My first question is, do I need SQS queues to receive my remote data, or can it go directly into an Amazon cloud storage solution like S3 or EC2?

Currently, my company uses a third-party vendor to gather and report on our remote data. By remote data, I mean data coming from our machines out in the wilderness. These data are uploaded a few times each day to Amazon Web Services SQS queues (setup by the third party vendor), and then the third-party vendor polls the data from the queues, removing it and saving it in their own on-premises databases for one year only. This company only provides reporting services to us, so they don't need to store the data long-term.

Going forward, we want to own the data and store it permanently in Amazon Web Services (AWS). Then we want to use machine learning to monitor the data and report any potential problems with the machines.

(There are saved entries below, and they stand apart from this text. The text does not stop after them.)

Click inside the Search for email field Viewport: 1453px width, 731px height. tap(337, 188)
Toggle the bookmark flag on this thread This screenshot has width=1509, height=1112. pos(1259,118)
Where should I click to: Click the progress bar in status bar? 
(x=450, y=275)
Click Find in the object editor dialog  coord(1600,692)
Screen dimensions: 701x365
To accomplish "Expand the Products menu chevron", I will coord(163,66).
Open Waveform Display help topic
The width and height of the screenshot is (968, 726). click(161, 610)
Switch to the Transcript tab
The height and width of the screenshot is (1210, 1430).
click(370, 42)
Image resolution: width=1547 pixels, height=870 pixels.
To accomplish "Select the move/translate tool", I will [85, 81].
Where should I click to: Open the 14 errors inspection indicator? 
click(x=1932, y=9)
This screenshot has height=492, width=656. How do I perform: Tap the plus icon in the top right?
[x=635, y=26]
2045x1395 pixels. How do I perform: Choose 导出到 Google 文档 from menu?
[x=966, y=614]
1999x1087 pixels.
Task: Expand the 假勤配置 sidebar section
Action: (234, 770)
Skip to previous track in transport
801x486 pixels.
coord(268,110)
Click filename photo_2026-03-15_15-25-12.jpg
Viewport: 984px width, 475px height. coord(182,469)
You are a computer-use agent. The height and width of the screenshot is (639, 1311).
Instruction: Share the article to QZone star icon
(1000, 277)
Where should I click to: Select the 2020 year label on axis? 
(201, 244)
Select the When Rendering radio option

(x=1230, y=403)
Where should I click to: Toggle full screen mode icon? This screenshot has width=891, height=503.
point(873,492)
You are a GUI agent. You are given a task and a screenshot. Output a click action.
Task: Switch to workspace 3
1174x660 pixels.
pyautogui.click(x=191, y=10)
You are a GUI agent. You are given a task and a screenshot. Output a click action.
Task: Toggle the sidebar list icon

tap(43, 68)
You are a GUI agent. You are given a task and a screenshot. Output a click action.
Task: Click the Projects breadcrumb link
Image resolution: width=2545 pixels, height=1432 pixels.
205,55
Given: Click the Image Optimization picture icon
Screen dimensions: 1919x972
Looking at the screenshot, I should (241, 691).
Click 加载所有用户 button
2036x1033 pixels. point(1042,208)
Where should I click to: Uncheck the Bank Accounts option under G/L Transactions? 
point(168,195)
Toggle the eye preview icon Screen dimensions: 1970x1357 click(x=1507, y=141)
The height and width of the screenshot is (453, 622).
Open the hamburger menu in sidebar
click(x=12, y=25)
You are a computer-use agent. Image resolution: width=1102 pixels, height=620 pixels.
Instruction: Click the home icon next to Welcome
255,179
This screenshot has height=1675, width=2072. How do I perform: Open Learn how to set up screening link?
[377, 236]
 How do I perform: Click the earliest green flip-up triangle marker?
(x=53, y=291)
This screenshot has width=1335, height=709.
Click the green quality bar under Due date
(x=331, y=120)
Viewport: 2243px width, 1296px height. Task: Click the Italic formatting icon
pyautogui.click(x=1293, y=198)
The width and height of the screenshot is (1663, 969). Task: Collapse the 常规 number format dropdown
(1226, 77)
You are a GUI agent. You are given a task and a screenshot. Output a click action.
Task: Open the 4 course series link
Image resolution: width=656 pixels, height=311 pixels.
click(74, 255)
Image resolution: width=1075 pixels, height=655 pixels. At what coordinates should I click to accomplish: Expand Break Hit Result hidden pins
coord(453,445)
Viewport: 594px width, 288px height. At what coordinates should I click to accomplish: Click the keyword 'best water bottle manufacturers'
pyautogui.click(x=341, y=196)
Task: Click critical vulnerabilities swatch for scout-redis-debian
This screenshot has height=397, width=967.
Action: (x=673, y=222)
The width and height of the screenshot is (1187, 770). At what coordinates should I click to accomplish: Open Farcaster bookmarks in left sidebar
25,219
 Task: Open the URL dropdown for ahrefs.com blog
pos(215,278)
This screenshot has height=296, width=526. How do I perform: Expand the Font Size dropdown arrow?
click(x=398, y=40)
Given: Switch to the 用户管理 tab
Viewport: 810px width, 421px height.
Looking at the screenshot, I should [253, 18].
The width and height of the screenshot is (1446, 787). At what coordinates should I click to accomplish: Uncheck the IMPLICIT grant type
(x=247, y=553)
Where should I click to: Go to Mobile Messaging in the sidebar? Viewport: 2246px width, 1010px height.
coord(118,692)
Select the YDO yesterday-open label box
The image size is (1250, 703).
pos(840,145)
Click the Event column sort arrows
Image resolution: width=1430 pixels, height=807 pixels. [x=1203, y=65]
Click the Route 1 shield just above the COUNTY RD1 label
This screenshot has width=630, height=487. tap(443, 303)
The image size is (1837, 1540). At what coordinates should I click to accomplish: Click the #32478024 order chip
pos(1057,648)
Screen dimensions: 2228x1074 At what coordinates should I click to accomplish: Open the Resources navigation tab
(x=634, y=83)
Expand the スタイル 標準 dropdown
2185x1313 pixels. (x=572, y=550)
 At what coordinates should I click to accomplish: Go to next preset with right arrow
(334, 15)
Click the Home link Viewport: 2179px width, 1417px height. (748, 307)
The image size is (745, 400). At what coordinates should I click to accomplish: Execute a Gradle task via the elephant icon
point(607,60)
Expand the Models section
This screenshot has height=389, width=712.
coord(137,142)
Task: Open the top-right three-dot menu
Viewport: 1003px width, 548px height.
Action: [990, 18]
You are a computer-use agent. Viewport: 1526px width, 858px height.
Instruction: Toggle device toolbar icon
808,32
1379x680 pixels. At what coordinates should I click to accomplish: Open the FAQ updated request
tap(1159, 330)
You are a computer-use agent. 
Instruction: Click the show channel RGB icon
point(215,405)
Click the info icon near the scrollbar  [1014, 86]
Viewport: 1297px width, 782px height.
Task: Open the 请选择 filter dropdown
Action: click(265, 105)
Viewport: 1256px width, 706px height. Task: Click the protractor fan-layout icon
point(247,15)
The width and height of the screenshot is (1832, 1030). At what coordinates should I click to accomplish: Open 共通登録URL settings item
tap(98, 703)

To repeat my first question, do we need SQS queues to receive this data, or can it go directly into an Amazon cloud storage solution like S3 or EC2?

My second question is, can an SQS queue send data to two different places? That is, can the queue send the data to the third party vendor, and also to an Amazon Web Services database?

I am an analyst/data scientist, so I know how to use the data once it's in a database. I just don't know the best way of getting it into a database.


1 Answer 1


No SQS is not required. SQS is a publicly available service that only requires an authentication token in the request header. You can grant that using an IAM user account with security keys or if the calling service is another AWS account you can grant access by IAM roles. S3 is also a public service that works similar to SQS with regards to access. The process for setting up cross AWS account access is a bit different but the concept is the same. You also can send data directly to an EC2 instance by either assigning it a public IP address in a public subnet or by using an Elastic Load Balancer (ELB).

SQS is a queue service that only holds onto the data for another service to pull down. However if you are looking to have a service broadcast a dataset to multiple destinations you are looking for SNS. SNS will allow you to send to multiple destinations and each destination can have its own type of delivery. For example if you posted a message to SNS you could have it deliver that message to a lambda function in AWS and a web endpoint that accepts JSON.

The only caveat to all of this is that SNS takes the message it receives and sends it on to the destinations without any transformation so each destination will receive the exact same message and be responsible for extracting the data.